==== TASK INPUT ====

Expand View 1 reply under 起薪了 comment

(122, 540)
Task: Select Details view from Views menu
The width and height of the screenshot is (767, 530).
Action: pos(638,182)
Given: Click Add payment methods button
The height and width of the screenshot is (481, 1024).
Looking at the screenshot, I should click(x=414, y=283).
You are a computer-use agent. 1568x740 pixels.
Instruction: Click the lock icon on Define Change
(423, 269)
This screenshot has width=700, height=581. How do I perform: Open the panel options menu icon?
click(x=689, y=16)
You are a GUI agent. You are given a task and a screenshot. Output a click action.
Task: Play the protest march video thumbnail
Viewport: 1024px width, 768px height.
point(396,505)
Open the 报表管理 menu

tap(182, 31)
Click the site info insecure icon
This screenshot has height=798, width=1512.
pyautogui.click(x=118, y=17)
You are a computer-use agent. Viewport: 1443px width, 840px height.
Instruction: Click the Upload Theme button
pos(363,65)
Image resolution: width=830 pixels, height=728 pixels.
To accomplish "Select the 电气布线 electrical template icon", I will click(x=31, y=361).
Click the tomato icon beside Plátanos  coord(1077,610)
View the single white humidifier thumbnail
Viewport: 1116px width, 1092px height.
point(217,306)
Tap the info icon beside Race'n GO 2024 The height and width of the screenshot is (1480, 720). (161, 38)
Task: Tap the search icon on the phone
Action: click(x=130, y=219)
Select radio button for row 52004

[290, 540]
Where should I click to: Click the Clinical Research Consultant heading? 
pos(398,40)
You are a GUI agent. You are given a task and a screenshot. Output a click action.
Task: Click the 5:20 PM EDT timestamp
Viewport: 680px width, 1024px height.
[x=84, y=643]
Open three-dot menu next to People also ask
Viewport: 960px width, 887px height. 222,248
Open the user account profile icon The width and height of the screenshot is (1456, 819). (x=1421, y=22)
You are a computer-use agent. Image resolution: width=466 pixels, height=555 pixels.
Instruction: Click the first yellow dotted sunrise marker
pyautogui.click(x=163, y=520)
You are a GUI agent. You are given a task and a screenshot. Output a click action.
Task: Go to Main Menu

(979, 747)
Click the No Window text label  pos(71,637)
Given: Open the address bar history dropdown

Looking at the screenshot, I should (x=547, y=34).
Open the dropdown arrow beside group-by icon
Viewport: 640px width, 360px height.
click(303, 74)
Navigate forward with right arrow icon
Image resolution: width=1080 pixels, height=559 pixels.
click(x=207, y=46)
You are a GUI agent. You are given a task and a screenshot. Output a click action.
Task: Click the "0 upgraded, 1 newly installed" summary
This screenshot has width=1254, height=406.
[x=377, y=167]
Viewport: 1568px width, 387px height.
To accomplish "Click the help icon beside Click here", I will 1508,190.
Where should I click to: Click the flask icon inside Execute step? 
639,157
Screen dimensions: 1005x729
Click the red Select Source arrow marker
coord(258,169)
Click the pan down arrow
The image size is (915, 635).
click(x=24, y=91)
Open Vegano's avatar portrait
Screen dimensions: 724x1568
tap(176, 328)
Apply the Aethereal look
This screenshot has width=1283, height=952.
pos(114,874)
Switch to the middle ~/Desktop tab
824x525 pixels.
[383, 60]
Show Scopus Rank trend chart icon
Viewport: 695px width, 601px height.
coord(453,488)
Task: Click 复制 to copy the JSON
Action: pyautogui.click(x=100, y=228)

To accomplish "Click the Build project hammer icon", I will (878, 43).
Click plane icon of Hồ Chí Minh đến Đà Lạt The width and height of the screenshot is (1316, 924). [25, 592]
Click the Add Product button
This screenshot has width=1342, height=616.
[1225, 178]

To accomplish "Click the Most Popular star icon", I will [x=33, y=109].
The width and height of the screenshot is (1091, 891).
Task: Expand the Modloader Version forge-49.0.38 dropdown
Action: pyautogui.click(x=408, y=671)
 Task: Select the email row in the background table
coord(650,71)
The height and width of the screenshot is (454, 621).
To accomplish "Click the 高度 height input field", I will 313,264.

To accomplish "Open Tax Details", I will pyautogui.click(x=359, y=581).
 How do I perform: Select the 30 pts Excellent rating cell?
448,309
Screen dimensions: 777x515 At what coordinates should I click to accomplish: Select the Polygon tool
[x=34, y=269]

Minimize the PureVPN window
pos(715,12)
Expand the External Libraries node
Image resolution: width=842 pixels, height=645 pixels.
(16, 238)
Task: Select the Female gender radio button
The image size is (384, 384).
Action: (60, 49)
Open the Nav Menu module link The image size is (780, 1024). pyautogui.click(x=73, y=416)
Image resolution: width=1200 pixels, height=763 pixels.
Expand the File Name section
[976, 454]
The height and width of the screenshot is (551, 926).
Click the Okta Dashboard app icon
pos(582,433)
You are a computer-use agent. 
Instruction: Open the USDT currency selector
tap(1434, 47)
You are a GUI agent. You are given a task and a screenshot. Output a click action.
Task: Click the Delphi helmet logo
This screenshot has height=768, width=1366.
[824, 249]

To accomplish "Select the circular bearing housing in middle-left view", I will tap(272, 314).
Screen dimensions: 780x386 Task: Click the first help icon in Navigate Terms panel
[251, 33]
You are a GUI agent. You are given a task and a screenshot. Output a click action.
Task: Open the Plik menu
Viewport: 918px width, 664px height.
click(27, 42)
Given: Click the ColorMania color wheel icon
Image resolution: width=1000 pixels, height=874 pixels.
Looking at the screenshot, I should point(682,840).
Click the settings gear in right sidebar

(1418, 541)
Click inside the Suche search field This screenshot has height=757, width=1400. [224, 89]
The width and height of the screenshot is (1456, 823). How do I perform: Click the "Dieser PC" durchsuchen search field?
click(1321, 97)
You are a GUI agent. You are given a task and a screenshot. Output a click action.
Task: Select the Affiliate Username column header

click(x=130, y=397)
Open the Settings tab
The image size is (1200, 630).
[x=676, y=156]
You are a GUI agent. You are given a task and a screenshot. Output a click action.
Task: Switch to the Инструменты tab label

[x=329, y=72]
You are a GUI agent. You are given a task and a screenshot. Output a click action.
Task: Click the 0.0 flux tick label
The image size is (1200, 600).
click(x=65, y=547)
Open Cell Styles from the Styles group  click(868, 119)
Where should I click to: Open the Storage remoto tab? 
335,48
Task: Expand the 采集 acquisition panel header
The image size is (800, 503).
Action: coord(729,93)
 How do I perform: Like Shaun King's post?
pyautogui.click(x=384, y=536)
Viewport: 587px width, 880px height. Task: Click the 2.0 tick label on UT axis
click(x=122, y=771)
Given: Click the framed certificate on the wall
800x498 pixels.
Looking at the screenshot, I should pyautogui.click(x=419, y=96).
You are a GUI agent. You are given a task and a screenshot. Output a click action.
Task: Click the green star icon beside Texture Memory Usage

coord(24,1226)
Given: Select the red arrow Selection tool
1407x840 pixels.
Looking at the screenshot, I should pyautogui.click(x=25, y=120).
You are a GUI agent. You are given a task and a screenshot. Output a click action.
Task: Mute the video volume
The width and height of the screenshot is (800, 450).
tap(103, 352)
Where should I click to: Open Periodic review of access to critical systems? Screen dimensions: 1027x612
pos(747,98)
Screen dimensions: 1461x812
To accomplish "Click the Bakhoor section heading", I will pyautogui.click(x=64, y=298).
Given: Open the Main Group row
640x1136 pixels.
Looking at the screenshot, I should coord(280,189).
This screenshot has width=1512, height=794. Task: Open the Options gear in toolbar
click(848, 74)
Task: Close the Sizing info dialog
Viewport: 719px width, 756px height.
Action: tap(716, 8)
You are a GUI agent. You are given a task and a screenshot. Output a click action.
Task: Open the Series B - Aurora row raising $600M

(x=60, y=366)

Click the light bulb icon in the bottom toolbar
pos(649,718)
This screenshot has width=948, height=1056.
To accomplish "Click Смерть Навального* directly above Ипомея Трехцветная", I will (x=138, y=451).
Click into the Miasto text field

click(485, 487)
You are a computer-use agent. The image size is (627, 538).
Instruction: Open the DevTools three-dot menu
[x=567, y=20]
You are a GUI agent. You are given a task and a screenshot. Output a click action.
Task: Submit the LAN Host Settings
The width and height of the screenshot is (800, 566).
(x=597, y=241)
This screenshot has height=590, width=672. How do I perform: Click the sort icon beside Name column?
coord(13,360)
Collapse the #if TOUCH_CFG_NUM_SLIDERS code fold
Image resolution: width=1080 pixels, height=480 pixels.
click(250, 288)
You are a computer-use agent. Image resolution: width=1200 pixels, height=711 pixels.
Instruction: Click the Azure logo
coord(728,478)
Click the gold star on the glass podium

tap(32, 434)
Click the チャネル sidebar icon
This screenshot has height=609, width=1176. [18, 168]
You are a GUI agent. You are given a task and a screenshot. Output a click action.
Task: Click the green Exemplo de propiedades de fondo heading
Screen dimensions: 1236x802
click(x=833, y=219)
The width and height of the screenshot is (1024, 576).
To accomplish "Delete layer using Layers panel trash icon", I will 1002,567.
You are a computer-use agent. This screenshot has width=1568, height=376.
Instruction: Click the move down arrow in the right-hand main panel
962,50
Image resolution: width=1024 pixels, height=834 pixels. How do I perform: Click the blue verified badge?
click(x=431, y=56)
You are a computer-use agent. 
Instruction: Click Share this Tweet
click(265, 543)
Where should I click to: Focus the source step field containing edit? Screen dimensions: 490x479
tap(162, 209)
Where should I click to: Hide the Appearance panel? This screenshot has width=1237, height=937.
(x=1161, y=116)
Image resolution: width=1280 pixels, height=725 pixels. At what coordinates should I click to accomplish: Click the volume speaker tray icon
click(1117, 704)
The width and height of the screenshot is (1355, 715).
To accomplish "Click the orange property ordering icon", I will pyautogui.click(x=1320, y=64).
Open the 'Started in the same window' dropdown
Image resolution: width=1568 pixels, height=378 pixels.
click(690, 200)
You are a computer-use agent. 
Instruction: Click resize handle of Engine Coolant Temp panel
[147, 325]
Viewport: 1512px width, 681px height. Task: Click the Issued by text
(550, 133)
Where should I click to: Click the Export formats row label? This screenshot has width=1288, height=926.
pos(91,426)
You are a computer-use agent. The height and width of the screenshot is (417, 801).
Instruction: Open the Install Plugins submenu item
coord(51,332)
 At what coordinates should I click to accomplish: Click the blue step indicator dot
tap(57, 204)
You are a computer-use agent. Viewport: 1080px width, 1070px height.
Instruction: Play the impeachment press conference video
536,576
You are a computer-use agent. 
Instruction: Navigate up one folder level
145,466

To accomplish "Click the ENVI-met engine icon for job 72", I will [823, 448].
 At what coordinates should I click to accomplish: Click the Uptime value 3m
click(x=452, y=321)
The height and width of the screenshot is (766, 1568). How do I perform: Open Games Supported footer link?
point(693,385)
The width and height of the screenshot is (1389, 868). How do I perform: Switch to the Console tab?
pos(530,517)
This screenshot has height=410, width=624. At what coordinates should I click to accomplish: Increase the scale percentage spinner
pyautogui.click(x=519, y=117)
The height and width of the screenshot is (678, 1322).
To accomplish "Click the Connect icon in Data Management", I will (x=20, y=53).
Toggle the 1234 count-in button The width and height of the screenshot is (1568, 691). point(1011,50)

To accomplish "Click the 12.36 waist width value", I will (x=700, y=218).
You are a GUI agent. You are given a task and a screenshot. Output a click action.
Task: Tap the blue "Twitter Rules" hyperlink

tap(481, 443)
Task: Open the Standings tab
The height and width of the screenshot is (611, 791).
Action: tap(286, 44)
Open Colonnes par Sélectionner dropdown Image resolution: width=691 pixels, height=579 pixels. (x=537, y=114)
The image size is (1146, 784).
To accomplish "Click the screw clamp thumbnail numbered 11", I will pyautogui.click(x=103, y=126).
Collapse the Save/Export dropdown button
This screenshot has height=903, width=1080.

====

| ACTIVITY |
In the material above, tally each line where "middle" appears, and respond with only the tally.

| OUTPUT BELOW |
2